Uma situação dramática para o Ocidente que vai ter de ceder muito para obter alguma cooperação. Todos estes países produtores vão aproveitar a oportunidade para aumentar as suas rendas, tanto mais que os relacionamentos políticos não são mesmo nada favoráveis, dificultando as negociações de entendimento.

Mas levanta-se um problema: como se encaixa esta solicitação na transição energética de cada vez menos uso dos combustíveis fósseis? Envia-se para casa dos outros aquilo que, numa linguagem simples, poder-se-á chamar de entulho, de nocivo, de tóxico, para deixar o nosso terreiro limpinho?

Esta situação delicada vem fragilizar ainda mais a estratégia das metas a atingir com a transição energética. Daí que metas, como a redução drástica do consumo dos combustíveis fósseis até 2050, possam não ir além de uma miragem.

A energia nuclear – outra questão

6. A energia nuclear é aquele tema escaldante. Ninguém o quer abordar quando à vista de todos está a incrementar-se, e com mais ênfase após o início da subida de preços da electricidade ou da energia em geral.

Há, pelo menos um país, a França, com tradição nesta energia a apostar decididamente nela, tanto assim que Macron vai fazer da energia nuclear uma linha de força da sua campanha à Presidência da República de 2022.

Macron e o seu governo, com destaque para o ministro da Economia e Finanças, Bruno Le Maire, são assumidamente defensores da energia nuclear e este até já lançou o debate nos “Fora” dos ministros da Economia da UE, apresentando-a e defendendo-a como “energia verde” e a mais capaz de responder ao aquecimento global, o que a Comissão Europeia questiona e a Alemanha rejeita.

Um tema ainda mais quente aquando da próxima presidência da União pela França, em janeiro de 2022. Mas não é apenas a França que, ao nível da UE, está empenhada nesta fonte energética.
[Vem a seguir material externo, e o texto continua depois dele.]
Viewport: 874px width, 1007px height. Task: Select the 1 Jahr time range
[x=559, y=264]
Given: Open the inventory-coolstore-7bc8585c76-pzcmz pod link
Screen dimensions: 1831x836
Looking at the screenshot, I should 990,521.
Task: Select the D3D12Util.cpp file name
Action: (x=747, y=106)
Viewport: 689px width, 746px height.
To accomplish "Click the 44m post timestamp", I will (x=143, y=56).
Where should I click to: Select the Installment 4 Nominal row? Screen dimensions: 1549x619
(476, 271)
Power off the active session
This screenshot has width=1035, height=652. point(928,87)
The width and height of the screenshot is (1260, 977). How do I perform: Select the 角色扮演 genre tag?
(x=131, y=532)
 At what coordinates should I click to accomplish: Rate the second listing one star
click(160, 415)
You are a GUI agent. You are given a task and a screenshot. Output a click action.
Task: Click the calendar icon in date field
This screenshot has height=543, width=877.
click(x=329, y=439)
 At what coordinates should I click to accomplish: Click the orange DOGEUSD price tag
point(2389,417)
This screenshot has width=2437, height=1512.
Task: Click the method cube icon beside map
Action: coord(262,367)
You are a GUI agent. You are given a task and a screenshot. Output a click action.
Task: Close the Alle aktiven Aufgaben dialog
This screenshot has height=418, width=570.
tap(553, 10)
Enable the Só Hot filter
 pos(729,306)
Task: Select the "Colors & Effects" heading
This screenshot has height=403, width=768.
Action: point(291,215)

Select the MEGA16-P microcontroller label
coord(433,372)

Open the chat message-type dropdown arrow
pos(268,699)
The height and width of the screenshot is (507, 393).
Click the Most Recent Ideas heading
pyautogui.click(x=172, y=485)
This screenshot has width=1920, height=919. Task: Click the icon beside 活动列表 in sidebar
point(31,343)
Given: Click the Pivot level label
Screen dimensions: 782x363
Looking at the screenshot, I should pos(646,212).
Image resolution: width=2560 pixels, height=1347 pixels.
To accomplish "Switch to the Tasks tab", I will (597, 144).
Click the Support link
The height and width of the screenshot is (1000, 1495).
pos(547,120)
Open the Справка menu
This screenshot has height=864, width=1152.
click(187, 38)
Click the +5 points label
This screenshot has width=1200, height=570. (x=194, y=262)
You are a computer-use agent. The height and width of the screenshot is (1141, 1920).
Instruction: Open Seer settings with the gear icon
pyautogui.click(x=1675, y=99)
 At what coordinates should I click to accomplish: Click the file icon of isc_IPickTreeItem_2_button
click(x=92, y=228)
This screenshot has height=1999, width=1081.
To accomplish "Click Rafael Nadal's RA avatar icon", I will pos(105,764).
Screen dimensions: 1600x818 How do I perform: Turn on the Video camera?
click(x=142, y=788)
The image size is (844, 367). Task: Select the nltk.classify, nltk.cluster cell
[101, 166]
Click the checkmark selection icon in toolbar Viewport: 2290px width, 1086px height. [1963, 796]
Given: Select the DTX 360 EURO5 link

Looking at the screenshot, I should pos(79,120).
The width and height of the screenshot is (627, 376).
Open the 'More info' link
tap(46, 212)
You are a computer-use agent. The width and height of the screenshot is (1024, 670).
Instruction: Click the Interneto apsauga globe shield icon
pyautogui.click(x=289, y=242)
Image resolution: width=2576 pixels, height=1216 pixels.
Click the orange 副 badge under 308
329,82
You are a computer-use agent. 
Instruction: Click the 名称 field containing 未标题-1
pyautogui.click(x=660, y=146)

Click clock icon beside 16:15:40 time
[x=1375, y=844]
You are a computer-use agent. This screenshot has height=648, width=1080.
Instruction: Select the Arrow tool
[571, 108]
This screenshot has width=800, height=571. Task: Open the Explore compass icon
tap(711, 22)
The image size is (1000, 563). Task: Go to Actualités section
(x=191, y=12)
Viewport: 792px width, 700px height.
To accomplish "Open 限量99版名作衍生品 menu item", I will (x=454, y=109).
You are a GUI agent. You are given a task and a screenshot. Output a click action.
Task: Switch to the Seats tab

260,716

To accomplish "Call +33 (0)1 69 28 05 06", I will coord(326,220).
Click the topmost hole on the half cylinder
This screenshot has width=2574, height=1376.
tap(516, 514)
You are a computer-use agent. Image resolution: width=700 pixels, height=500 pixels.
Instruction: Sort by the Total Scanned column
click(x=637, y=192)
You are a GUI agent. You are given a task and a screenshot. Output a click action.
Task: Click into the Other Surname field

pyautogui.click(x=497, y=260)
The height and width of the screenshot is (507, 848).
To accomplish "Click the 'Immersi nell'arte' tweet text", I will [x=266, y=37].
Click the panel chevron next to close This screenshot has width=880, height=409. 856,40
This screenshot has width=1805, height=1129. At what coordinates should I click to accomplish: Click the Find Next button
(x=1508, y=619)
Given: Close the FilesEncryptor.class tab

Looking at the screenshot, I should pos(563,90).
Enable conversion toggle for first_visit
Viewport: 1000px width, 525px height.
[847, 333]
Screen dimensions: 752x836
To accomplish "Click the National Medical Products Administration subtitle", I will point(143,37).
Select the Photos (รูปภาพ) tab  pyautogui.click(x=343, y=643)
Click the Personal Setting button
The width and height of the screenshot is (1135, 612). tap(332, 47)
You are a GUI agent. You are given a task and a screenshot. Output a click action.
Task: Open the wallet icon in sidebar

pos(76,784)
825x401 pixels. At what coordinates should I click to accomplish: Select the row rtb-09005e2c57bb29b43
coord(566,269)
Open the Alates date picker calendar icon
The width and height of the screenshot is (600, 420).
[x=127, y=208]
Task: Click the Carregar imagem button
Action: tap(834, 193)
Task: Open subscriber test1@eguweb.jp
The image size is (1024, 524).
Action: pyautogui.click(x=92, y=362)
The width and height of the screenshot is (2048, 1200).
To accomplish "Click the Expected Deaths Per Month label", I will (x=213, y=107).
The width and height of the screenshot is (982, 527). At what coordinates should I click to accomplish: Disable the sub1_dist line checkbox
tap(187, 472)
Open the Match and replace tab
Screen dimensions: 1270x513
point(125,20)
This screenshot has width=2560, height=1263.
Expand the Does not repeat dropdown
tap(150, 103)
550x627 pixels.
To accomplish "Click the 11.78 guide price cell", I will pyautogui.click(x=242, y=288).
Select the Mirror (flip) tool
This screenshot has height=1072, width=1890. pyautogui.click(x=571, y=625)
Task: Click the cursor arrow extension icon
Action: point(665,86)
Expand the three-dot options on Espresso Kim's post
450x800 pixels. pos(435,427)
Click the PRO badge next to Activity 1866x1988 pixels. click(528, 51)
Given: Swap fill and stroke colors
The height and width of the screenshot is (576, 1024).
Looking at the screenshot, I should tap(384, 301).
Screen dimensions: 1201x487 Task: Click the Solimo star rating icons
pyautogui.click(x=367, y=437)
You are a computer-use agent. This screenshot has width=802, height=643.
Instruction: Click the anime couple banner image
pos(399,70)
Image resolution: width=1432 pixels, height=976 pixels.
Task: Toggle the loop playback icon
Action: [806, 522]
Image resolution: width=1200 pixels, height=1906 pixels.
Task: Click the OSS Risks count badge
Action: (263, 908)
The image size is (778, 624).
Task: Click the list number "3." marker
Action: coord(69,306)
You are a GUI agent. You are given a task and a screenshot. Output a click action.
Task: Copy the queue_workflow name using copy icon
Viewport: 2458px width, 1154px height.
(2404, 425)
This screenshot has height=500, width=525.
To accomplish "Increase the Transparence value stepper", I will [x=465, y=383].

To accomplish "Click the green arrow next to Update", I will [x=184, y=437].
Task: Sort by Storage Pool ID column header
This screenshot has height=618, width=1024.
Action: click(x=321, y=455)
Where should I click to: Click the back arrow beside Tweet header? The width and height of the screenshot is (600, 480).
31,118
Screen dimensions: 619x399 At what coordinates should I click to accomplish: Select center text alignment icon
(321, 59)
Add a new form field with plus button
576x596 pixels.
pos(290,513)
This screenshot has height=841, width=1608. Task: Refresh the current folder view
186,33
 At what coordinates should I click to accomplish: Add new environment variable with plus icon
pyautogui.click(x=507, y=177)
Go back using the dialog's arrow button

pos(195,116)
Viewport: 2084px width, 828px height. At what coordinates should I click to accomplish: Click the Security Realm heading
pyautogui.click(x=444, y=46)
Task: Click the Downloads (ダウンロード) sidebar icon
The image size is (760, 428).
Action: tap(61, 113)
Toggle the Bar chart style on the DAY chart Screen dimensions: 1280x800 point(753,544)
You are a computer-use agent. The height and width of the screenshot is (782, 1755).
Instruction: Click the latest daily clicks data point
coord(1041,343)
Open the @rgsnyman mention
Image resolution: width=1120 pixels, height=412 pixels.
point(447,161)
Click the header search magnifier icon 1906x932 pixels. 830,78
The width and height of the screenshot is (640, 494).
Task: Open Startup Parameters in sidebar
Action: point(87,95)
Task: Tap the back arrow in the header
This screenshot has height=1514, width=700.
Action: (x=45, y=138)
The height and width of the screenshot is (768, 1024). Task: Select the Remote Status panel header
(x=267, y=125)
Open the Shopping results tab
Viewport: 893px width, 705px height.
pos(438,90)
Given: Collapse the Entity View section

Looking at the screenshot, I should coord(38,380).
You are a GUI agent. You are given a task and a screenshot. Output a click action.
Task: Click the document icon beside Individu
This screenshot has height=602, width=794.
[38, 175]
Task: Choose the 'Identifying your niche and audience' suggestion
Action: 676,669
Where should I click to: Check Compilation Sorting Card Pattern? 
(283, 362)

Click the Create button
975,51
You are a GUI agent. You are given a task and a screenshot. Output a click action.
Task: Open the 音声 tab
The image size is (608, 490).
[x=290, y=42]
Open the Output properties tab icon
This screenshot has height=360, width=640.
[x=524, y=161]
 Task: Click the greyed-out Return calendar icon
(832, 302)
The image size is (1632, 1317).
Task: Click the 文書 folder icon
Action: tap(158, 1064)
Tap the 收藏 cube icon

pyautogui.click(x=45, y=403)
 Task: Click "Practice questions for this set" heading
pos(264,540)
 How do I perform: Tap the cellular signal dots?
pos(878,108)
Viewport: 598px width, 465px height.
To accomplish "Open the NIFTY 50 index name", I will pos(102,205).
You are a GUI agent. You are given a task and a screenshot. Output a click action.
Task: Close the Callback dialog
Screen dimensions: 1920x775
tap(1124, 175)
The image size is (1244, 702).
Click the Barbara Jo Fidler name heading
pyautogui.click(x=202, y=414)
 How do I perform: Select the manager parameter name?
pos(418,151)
São já muitos os países. Por exemplo, fora da União, temos as grandes economias como os EUA e a China empenhadas no nuclear com projectos de investimento em andamento, embora em diferentes fases, e até um projecto conjunto de investigação, o ITER, sediado no sul de França.

O ITER é o resultado de uma colaboração entre a UE, EUA, China, Índia, Japão e Coreia do Sul. Os custos de produção partilhados atingem 20 mil milhões de euros. O objectivo é o plasma” superaquecido necessário à produção de energia que os especialistas entendem que poderá vir a ser “uma fonte de energia limpa e ilimitada”, adequada, por conseguinte, para “combater a crise climática”.

Concluindo, perante estes factos é de questionar se não estão estes países todos comprometidos com o nuclear. E, se assim é, qual a razão do tema não ser abordado nas Cimeiras?

Pouca credibilidade me oferece toda esta movimentação. Com muita pena enquadro-os a todos, menos os jovens, onde ainda reina a utopia! Acho, no entanto, que as COP continuem, pelo menos, para ajudar a desmistificar o grande jogo que ensombra todo este “reino”.

O autor escreve de acordo com a antiga ortografia.